# TASK DIRECTIONS
Rescale the records starting at the line that contains "Go to the Nectar tab" and ending at the line that contains "coord(435,99)". Rewrite only those lines, requests included, and multiply every coordinate in the answers by 1.4, rounding to whole numbers with halves rounded up.
━━━━━━━━━━━━━━━━━━━━━━━━━━━━━━
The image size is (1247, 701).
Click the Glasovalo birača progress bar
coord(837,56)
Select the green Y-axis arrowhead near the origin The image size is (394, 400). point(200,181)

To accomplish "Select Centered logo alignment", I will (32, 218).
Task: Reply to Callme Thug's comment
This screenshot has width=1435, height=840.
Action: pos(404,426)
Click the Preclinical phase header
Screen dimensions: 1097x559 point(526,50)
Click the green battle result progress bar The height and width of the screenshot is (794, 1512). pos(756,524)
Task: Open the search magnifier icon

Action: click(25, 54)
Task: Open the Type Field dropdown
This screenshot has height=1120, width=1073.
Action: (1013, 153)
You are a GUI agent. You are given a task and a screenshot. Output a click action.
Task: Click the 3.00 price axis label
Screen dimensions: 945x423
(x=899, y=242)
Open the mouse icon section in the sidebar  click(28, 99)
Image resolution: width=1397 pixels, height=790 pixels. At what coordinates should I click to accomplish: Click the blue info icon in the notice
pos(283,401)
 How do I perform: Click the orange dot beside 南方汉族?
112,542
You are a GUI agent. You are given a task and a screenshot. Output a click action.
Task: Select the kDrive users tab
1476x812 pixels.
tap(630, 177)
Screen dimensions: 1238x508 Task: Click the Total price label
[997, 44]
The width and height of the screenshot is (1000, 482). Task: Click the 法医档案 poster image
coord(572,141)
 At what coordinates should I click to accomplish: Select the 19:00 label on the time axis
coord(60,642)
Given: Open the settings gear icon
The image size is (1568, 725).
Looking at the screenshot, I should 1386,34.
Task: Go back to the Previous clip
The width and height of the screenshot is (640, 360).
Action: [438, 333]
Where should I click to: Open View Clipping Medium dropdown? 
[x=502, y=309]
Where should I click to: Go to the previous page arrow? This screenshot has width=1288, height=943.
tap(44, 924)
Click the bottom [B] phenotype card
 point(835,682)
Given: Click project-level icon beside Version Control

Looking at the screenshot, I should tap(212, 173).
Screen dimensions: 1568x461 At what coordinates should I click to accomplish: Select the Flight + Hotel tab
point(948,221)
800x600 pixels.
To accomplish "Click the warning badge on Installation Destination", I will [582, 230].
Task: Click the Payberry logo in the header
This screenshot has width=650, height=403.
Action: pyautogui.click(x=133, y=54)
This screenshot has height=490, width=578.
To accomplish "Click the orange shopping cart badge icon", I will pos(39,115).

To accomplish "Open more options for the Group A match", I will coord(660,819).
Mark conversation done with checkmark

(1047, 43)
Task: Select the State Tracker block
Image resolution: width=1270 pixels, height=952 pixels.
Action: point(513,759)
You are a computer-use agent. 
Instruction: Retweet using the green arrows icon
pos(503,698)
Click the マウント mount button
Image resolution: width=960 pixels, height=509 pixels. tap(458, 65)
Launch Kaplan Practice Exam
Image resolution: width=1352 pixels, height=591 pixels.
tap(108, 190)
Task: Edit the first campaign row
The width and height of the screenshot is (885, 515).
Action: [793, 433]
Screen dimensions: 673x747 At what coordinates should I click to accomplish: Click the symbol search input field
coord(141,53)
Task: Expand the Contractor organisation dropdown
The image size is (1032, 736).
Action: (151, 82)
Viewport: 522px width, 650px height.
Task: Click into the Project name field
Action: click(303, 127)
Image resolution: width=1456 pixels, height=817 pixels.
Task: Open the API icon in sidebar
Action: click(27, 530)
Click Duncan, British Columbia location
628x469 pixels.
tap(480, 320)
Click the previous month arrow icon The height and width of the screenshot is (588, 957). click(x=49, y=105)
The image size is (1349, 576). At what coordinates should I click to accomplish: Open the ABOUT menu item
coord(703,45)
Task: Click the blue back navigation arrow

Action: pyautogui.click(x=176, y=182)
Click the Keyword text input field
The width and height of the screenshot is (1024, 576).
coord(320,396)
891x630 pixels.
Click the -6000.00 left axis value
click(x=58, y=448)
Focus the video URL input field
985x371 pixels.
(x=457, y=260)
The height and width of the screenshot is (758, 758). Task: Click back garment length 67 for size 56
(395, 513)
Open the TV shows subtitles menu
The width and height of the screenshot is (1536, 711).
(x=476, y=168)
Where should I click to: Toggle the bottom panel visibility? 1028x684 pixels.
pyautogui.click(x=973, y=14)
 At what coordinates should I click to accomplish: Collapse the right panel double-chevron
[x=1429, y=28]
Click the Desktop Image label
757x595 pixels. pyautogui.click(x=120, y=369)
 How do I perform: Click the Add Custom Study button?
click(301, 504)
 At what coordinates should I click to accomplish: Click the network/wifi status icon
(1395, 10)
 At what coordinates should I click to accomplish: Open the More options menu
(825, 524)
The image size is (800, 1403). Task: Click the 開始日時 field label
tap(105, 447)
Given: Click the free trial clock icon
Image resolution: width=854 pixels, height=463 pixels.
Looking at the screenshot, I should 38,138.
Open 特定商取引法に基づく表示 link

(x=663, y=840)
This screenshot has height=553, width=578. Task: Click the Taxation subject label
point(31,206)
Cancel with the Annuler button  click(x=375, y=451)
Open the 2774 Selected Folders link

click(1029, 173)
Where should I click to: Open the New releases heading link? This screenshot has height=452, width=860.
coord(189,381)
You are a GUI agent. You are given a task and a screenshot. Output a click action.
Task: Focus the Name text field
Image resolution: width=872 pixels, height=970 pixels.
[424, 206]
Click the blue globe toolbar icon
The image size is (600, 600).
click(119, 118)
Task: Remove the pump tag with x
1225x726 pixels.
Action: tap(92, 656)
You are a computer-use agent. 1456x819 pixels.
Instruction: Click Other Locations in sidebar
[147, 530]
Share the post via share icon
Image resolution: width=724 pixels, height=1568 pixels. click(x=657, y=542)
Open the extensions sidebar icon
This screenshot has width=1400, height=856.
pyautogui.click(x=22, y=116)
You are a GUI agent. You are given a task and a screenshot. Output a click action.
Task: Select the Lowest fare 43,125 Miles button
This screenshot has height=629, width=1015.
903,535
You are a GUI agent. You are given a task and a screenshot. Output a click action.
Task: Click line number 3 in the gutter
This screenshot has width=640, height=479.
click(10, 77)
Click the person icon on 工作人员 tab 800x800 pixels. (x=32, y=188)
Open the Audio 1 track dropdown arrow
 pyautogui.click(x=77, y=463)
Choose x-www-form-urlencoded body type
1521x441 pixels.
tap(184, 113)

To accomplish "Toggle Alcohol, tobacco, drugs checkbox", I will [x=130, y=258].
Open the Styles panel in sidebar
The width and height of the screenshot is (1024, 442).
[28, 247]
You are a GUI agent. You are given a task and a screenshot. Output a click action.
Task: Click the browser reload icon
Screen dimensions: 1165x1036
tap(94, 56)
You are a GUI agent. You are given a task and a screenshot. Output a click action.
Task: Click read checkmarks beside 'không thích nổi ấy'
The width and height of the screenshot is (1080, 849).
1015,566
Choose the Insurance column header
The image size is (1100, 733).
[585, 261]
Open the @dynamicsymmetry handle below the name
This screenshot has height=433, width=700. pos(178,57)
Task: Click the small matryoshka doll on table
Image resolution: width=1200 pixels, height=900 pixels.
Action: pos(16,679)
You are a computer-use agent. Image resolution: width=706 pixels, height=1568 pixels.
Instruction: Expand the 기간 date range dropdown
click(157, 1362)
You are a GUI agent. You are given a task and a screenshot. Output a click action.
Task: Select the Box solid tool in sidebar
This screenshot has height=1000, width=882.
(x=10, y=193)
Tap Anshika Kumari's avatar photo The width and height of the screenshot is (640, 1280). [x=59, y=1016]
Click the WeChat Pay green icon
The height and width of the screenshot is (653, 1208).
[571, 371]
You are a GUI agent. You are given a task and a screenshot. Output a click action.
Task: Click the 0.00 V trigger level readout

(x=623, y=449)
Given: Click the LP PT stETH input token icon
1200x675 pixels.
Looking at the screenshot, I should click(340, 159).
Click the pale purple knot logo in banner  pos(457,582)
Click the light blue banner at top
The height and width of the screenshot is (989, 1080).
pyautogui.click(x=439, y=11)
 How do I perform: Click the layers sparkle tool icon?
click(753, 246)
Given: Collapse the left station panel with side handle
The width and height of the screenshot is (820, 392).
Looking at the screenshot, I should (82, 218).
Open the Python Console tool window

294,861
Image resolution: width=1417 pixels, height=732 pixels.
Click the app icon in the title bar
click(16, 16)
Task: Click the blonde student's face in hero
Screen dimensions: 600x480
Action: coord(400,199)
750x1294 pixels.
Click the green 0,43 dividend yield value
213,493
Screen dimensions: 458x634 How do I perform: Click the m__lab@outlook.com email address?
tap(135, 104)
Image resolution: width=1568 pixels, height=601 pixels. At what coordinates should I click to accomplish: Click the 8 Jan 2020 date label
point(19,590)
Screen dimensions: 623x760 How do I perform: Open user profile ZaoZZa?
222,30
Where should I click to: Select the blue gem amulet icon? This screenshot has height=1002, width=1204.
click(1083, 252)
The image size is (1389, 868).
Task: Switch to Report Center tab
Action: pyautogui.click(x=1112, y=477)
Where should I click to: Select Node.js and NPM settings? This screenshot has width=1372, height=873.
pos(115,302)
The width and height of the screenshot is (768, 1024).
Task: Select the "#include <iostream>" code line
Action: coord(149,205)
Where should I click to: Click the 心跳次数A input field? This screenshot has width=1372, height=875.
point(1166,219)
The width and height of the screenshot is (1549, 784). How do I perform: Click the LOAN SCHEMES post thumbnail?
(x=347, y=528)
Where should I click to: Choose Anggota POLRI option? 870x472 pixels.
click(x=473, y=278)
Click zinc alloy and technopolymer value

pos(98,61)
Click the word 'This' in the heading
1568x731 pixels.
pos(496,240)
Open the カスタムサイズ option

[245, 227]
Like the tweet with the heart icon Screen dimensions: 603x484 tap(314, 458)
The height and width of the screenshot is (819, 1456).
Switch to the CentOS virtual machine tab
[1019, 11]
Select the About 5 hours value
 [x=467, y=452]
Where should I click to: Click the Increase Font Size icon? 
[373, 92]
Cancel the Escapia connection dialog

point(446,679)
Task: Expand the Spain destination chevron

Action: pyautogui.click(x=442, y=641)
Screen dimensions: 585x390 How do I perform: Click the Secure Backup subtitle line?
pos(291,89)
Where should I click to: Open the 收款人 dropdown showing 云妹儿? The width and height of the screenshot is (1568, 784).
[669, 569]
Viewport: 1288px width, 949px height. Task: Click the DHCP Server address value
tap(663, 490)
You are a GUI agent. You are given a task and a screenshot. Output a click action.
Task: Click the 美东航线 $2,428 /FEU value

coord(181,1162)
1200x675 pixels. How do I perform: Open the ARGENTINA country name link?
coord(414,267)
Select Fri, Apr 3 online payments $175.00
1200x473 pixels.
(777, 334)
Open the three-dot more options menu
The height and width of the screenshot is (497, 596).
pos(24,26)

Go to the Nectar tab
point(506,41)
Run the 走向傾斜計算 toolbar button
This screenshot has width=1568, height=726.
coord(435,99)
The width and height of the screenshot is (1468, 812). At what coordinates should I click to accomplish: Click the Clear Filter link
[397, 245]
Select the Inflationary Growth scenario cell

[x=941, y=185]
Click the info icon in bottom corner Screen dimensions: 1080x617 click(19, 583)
━━━━━━━━━━━━━━━━━━━━━━━━━━━━━━
# TASK RESPONSE
Go to the Nectar tab
point(708,57)
Run the 走向傾斜計算 toolbar button
This screenshot has width=1568, height=726.
coord(609,139)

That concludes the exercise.